第2節 適正な警察活動の確保

 警察では、適正な警察活動を確保するため、監察の適切な実施、情報公開の推進等に努めている。また、平成12年11月の警察法改正により、国家公安委員会及び都道府県公安委員会の管理機能の強化に関する規定や、警察署協議会の制度に関する規定の整備等が行われ、警察活動の一層の適正化が図られている。
1 監察
(1) 警察における監察
 警察における監察は、能率的な運営及び規律の保持に資するために行われるものであり、警察庁(管区警察局等を含む。)では、業務運営又は服務の実態を総合的かつ具体的に把握するための監察と特別の事情がある場合における業務上又は服務上の問題点を把握するための監察を行っている。
 警察庁及び都道府県警察が行う監察については、平成12年1月に国家公安委員会が制定した監察に関する規則により、警察庁長官、警視総監及び道府県警察本部長は、年度ごとに監察を実施するための計画を作成し、国家公安委員会又は都道府県公安委員会に報告するとともに、四半期ごとに少なくとも1回その実施状況をそれぞれ国家公安委員会又は都道府県公安委員会に報告することとされている。12年度に警察庁長官が作成した監察実施計画では、不祥事案対策の推進状況、犯罪等による被害の未然防止活動と被害者対策の推進状況等が全国統一の実施項目とされた。
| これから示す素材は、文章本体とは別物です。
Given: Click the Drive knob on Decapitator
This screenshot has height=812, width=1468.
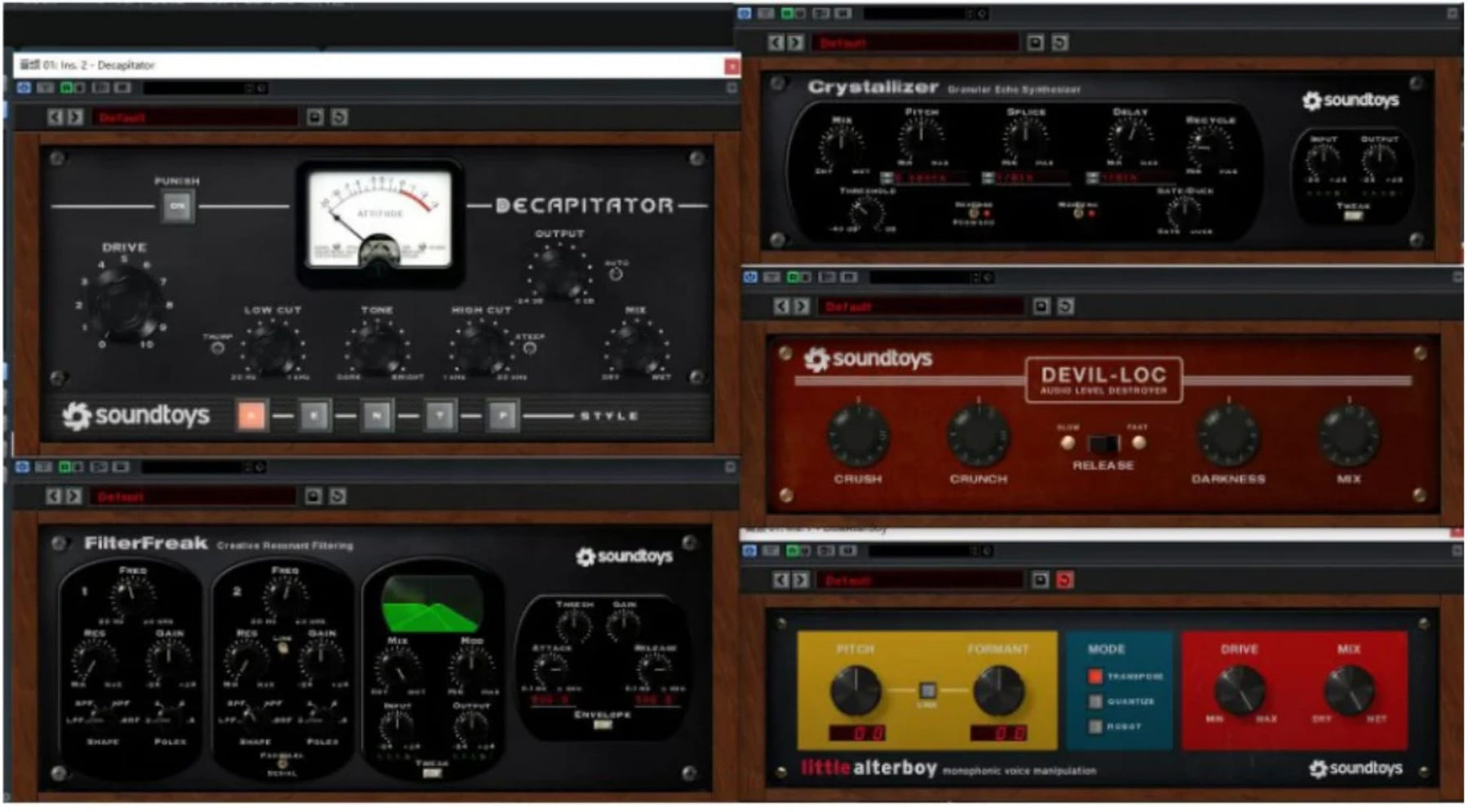Looking at the screenshot, I should (x=124, y=300).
 警察庁では、監察機能を充実・強化するため、13年4月に長官官房に監察官2人を新たに設置するなどとともに、管区警察局においても総務監察部(関東管区警察局にあっては、監察部)の設置等を行い、都道府県警察に対する頻繁な監察を実施することとしている。また、都道府県警察においても体制の強化を図っているところである。
(2) 公安委員会による監察の指示・点検
 平成12年11月の警察法改正により、公安委員会による警察の管理機能を強化させるため、国家公安委員会及び都道府県公安委員会の監察に関する指示等についての規定が設けられた。
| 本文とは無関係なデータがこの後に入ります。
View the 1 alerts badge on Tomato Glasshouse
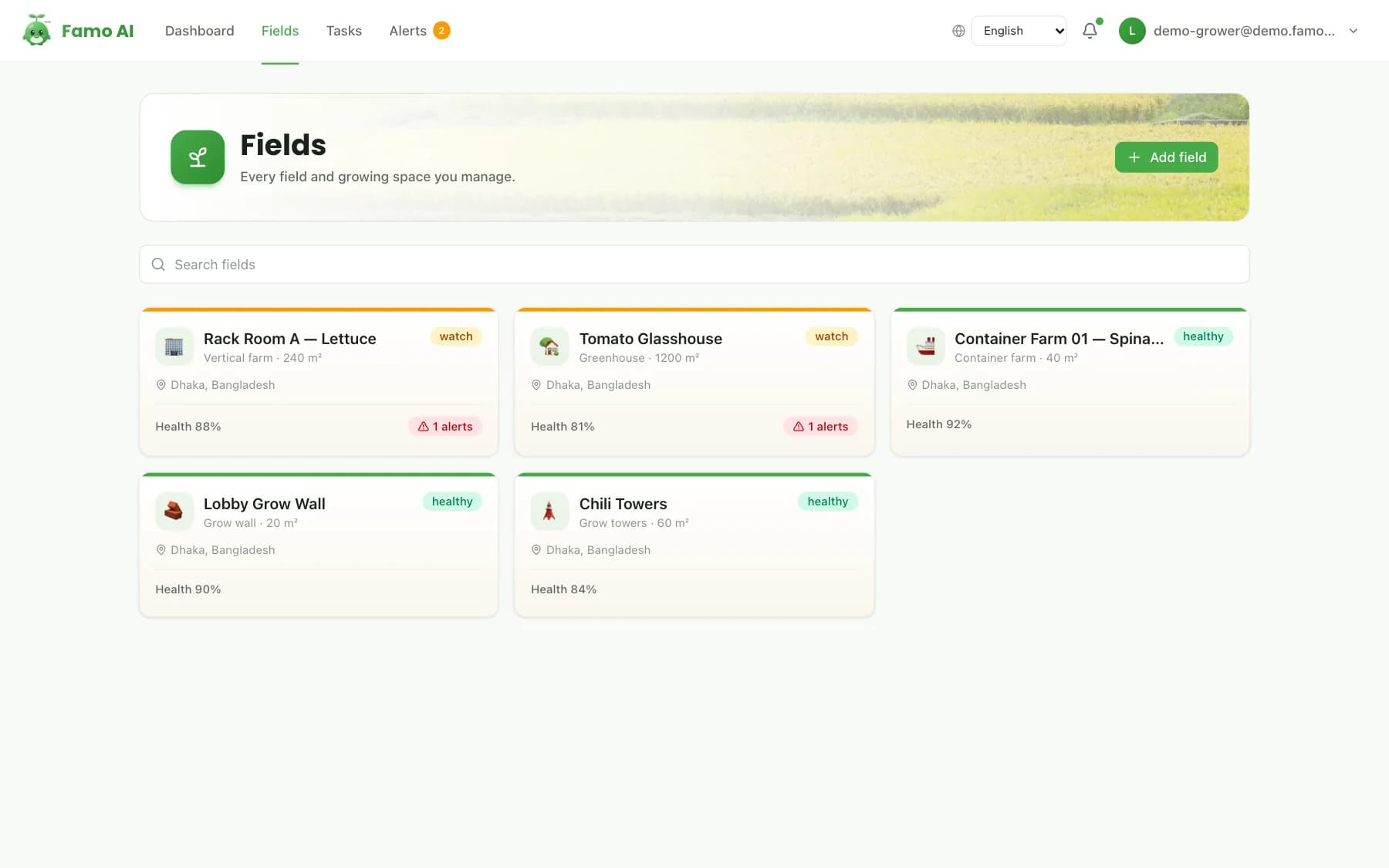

 具体的には、国家公安委員会は警察庁に対して、都道府県公安委員会は都道府県警察に対して、監察について必要があると認めるときは、具体的又は個別的な指示をすることができることとされた。さらに、国家公安委員会又は都道府県公安委員会が監察に関する指示をした場合において必要があると認めるときは、その指名する委員に、指示した事項の履行状況を点検させ、また、警察庁又は都道府県警察の職員に、指名した委員の補助をさせることができることとされた。
 また、警視総監又は道府県警察本部長は、都道府県警察の職員が職務を遂行するに当たって法令に違反した等の疑いがあると認める場合は、速やかに事実を調査し、当該事由があることが明らかとなったときは、その結果を都道府県公安委員会に報告しなければならないこととされた。
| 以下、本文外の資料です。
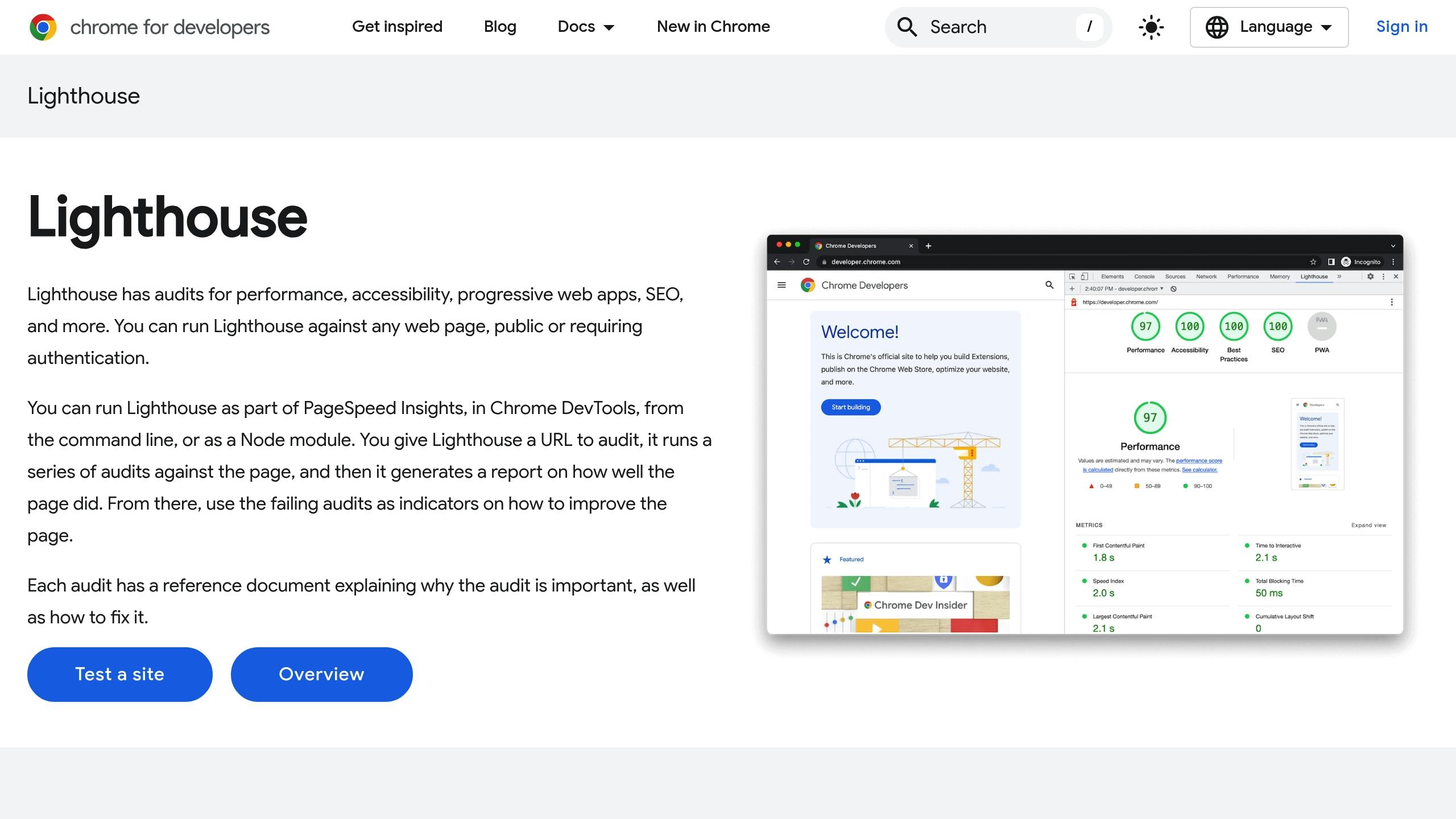Image resolution: width=1456 pixels, height=819 pixels.
Task: Focus the Search input field
Action: click(998, 27)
[事例] 神奈川県警察では、11年以来、組織を挙げて不祥事案再発防止対策に取り組んできたが、12年末以降、警察官による侵入窃盗事件、同僚刺殺事件及び強制わいせつ事件という重大な不祥事案が相次いだ。そのため、神奈川県公安委員会は、警察法第43条の2第1項に基づき、13年4月、不祥事案の再発防止の一層の徹底を図るため、人事管理、教養、身上把握、組織の士気高揚等の諸事項について監察を行い、その結果を報告するように神奈川県警察に指示した。
2 苦情の適正な処理
 国民と直接に接する第一線における問題点の集約とそれに対する必要な措置の実施及び警察職員の職務執行における責任の明確化のため、平成12年11月の警察法改正により苦情申出制度が創設された。
 具体的には、都道府県警察の職員の職務執行について苦情がある者は、都道府県公安委員会に対して文書により苦情の申出をすることができることとされ、都道府県公安委員会では、申出が都道府県警察の事務の適正な遂行を妨げる目的で行われたと認められる場合等を除き、申出を誠実に処理し、処理の結果を文書により申出者に通知することとされた。
 また、警察では、都道府県警察の職員の職務執行についての苦情で警察法の規定する苦情に該当しないものについても、申出を誠実に処理し、申出者の氏名や所在が不明である場合等を除き、その処理の結果を申出者に通知することとしている。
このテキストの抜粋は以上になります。